As productivity declines, long-term growth will be stunted. Eventually, inflationary pressures will build, forcing market interest rates to rise. The longer market rates remain below the natural rate the greater the purge will be once higher rates induce a recession, causing a sharp rise in defaults among malinvestments made during the period of cheap credit.

Today looks a lot like 2004 or 2005, when investors were blissfully ignorant of what awaited. It is still early, but I get increasingly concerned the longer I see undisciplined investors clamoring for bonds with suspect credit worthiness at ludicrously low yields. Higher rates, higher prices, or both are on the horizon. Before long, some of those bonds may become toxic waste.

The good news is there remains time to take action. Policymakers can still make adjustments to avoid the worst phase of the credit cycle. To reduce the continued accommodation of these marginal investments, the US central bank should normalize rates soon. For investors, the time has come to consider opportunities to book gains in assets that in the reasonable light of day a prudent investor would never buy.

Fri, 08/28/2015 - 18:14 | 6483224 RMolineaux
RMolineaux's picture

Guggenheim makes a very plausible case.  I would suggest only that two additional items be considered:

Their argument, IMO, demonstrates a weakness that the Fed also suffers from:  it looks only at effects on the US economy.  With international trade and capital flows exerting strong influence on current conditions, we also need to analyze the effects of Chinese and emerging market capital flows.  This analysis may temper decisions based solely on US conditions.

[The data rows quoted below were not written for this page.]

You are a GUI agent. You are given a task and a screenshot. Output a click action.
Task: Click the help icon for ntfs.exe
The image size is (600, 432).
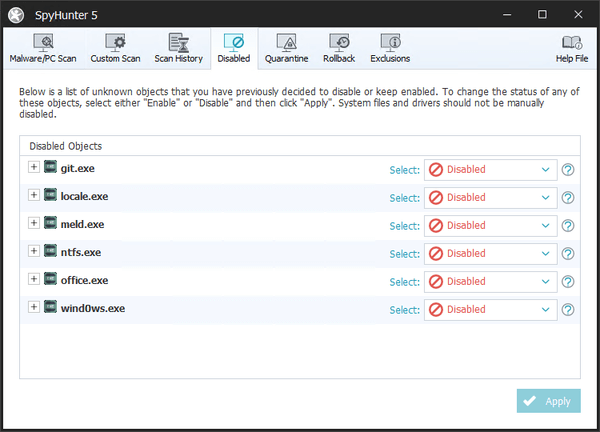pyautogui.click(x=568, y=254)
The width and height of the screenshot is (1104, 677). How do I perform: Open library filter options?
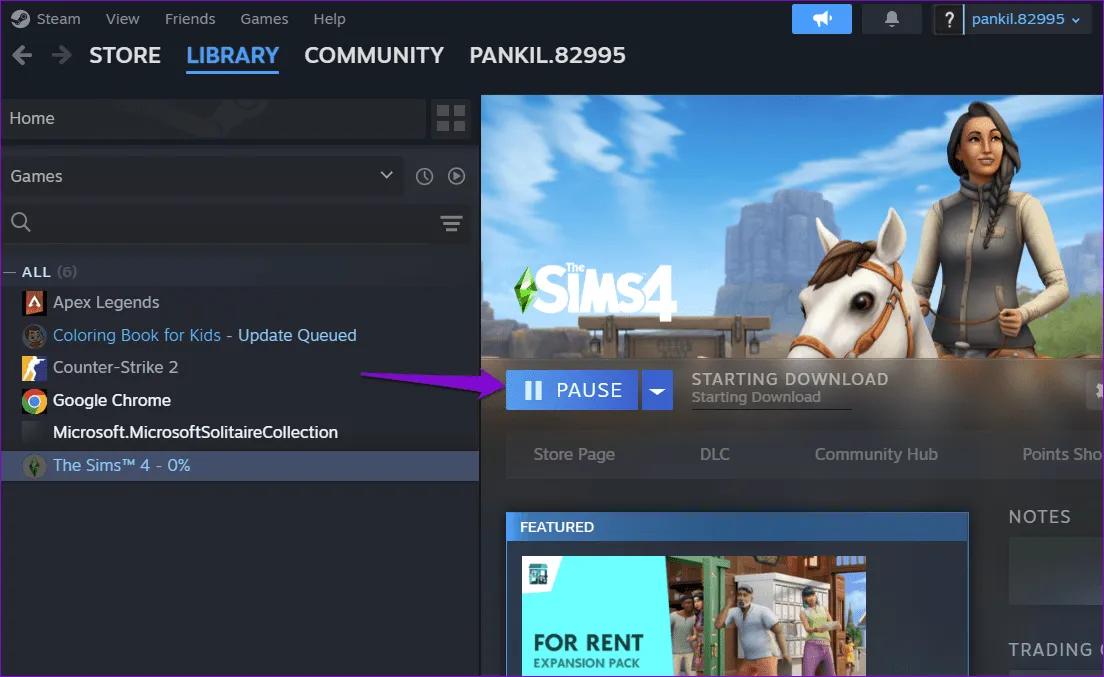tap(451, 224)
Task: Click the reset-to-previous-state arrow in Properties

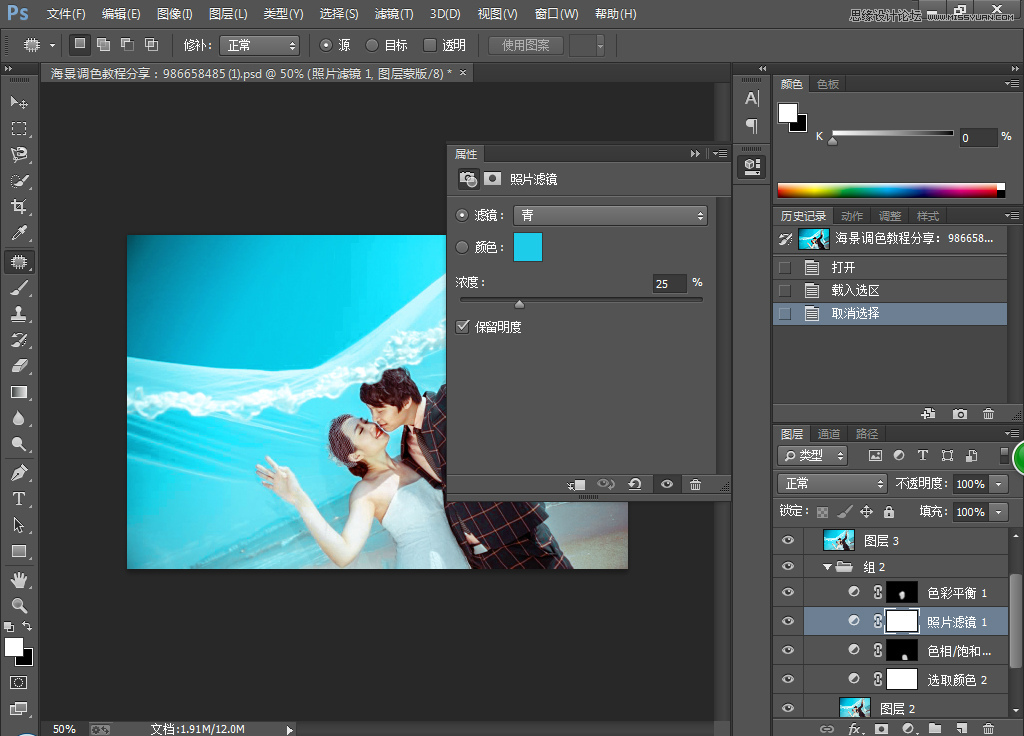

There is also the larger question of whether continuous growth is a viable goal long term.  There may come a time when the impact on resources, together with shrinking demographics, will require us to find a way to stable economic conditions with less "growth."  There will be a clear need to accept lower "standards of living" at the same time as we attempt to prevent social disruption.  Neo-liberal capitalism has no answers to this question.  Maybe Bernie has the answer.

Fri, 08/28/2015 - 17:16 | 6483126 the grateful un...
the grateful unemployed's picture

then they have probably been buying belgium bonds. sometime in the near future the money supply figures are going to come in and they will be off the chart. velocity still near zero. no panic yet, there would be more panic if it was obvious what they were doing. what are they doing? theyre staring into the deflationary abyss, and Yellen has decided they can keep throwing money into the hole and listen to see if it hits bottom. there is no hyperinflation as long as you cant hear the money that you throw into that hole hit bottom. keep printing that has been the plan all along. things dont fuck up because of the black swan, or the horse throws you or an asteroid hits you, they fuck up because you have the wrong policy and you never change.the fed is never going to tighten credit, the only way the fed will do anything different is when the people who have been in there all along are fired and some new people come in for the express purpose of cleaning house. so be very careful who president Trump would make his fed chief. this is what the stock market is saying

Fri, 08/28/2015 - 17:52 | 6483198 RMolineaux
RMolineaux's picture

The next Fed chief has already been selected by those who are most interested in long term policy.  This is Stanley Fischer, ex chairman of the central bank of Israel.  It does not matter who the president is.  The dye is cast.  Any attempt at putting someone else in the job will be met, not only with massive pressure from the existing establishment, but also by accusations of anti-semitism.

Fri, 08/28/2015 - 19:41 | 6483438 Youri Carma
Youri Carma's picture

Two things not visible in FED's balance sheet, reinvestments of maturing securities and repo's. So defacto QE didn't end at all. https://apps.newyorkfed.org/markets/autorates/tomo-results-display?SHOWM...

China's doing the same: China's Central Bank Intensifies Assault on Financing Costs With Cash Injections http://www.bloomberg.com/news/articles/2015-08-27/pboc-injects-23-4-bill...

Fri, 08/28/2015 - 19:44 | 6483466 khakuda
khakuda's picture

This is nonsense. They are still reinvesting all maturities of both mortgages and treasuries.